The game is currently slated for a December 2021 release. A free playable demo is available for download.

The game's story follows Ahmad al-Falastini, who was "unjustly tortured and jailed" by the IDF for five years, as noted on the Fursan Al-Aqsa website. Now free from prison, Falastini is out for revenge and to "free Palestine" by joining the titular Fursan Al-Aqsa, a new Palestinian resistance movement that operates similarly to the terrorist organizations in the region.

NIJM HIMSELF has been working on this game alone for around 10 years. In it, one can see an alternating third- and first-person perspective, a variety of environments, with Falastini shouting during combat "Allahu Akbar" – "God is Great."

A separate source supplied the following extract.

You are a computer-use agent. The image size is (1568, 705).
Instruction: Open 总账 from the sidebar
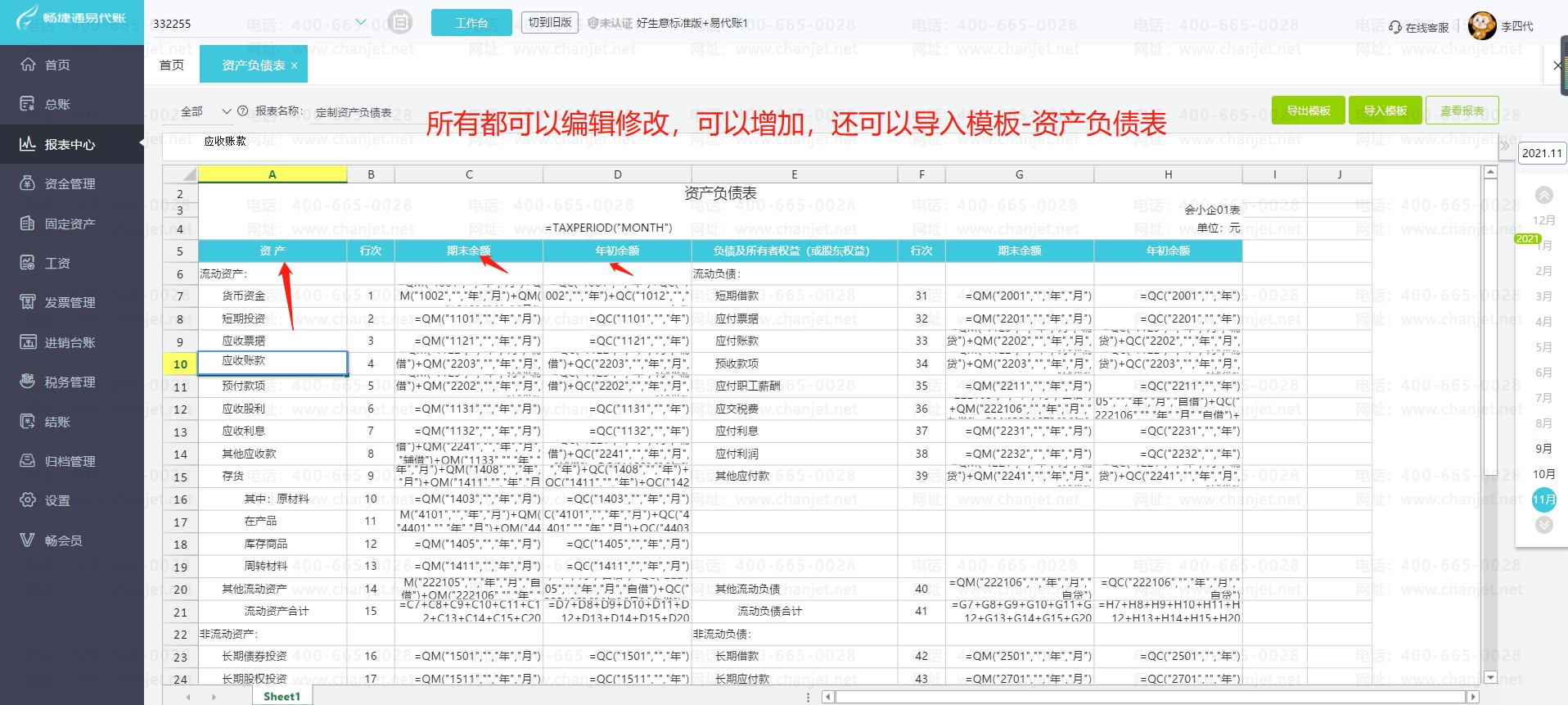57,104
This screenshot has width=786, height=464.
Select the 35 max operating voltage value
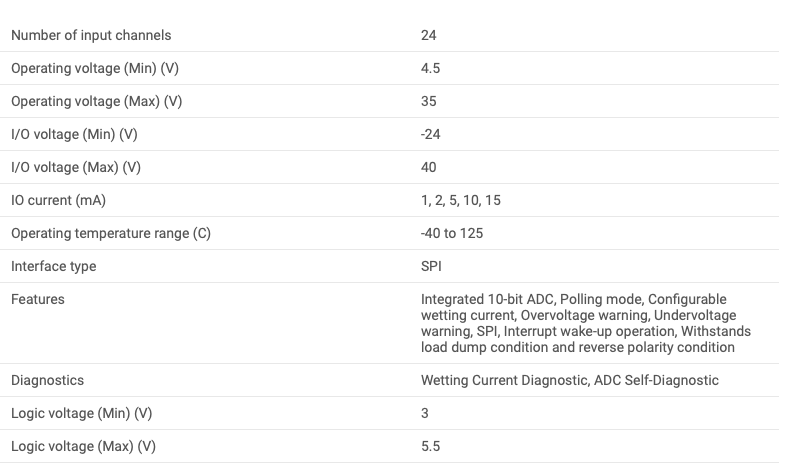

Fursan Al-Aqsa will also have a multiplayer mode. Rather than having an emphasis on online play, the multiplayer will be split-screen, which, in Nijm's own words, is "to revive the golden era of 90s shooters."

Though user reviews are not yet available, those who have played the demo have given it positive reviews.

A native of Brazil, Nijm's father was a former Palestinian Fatah fighter, he explained.

"My father is a former Fatah fighter. He immigrated to Brazil after the Israeli invasion of Lebanon in 1982," he explained. "I have no connection to any political or military party, group or organization, I just lived with my father, his whole history of struggle and the resistance of the Palestinian people. And it was my father who encouraged me to get into video games since I was a little boy, and he told me to study and learn so that one day I could produce a video game about the Palestinian Resistance."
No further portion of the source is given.